╭──

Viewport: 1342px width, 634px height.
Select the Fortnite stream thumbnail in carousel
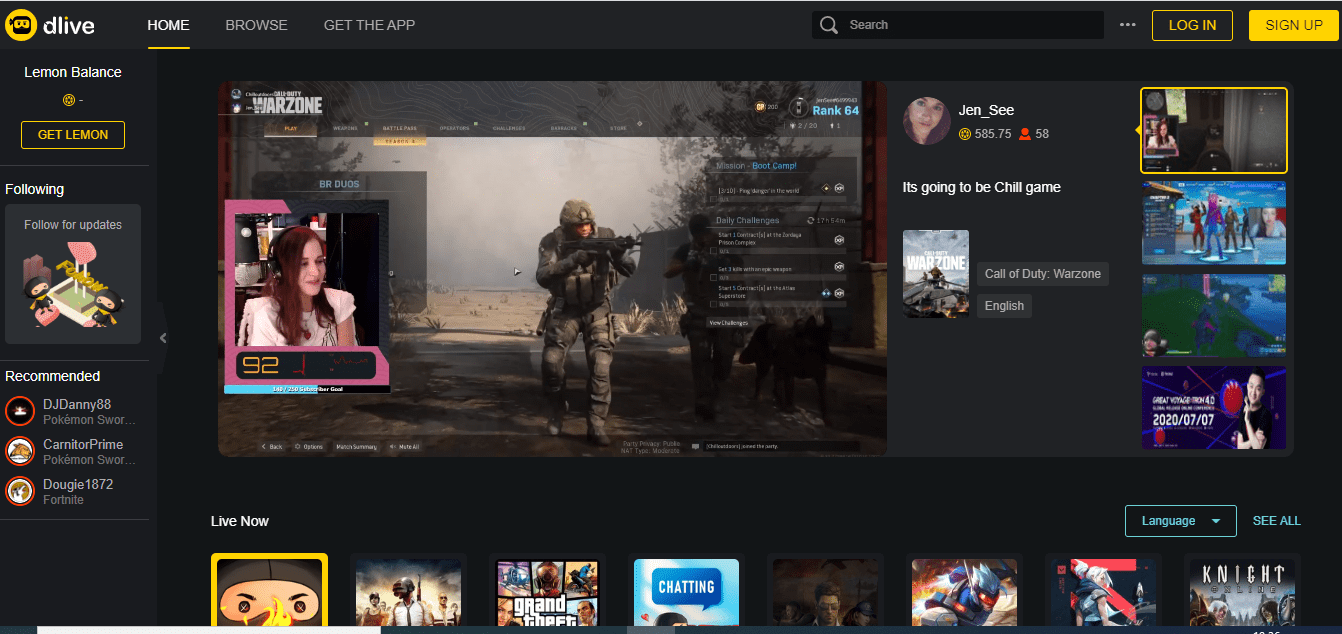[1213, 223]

╰──
╭──

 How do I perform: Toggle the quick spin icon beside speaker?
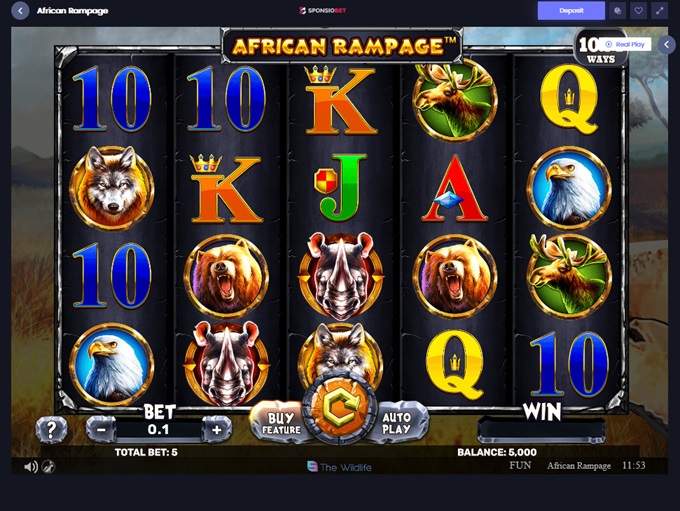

╰──
╭──

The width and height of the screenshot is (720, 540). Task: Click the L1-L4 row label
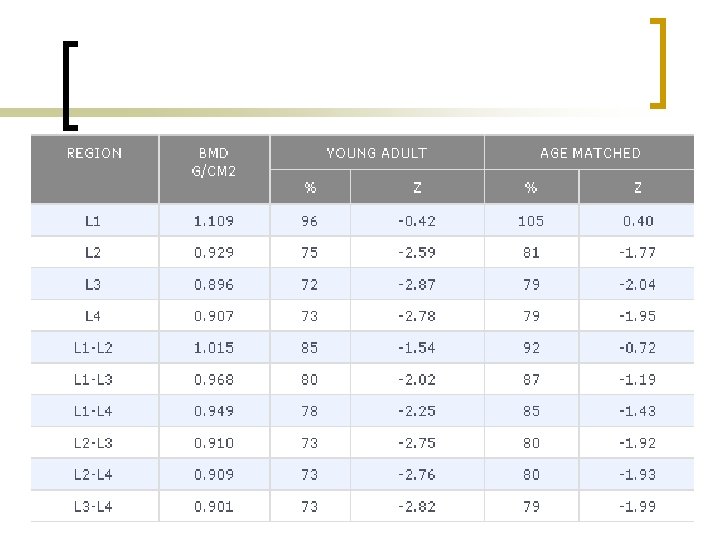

╰──

● **Problem to solve**:
Pull every line containing "width" from the material above.

● **Your response**:
Viewport: 1342px width, 634px height.
The width and height of the screenshot is (720, 540). Task: Click the L1-L4 row label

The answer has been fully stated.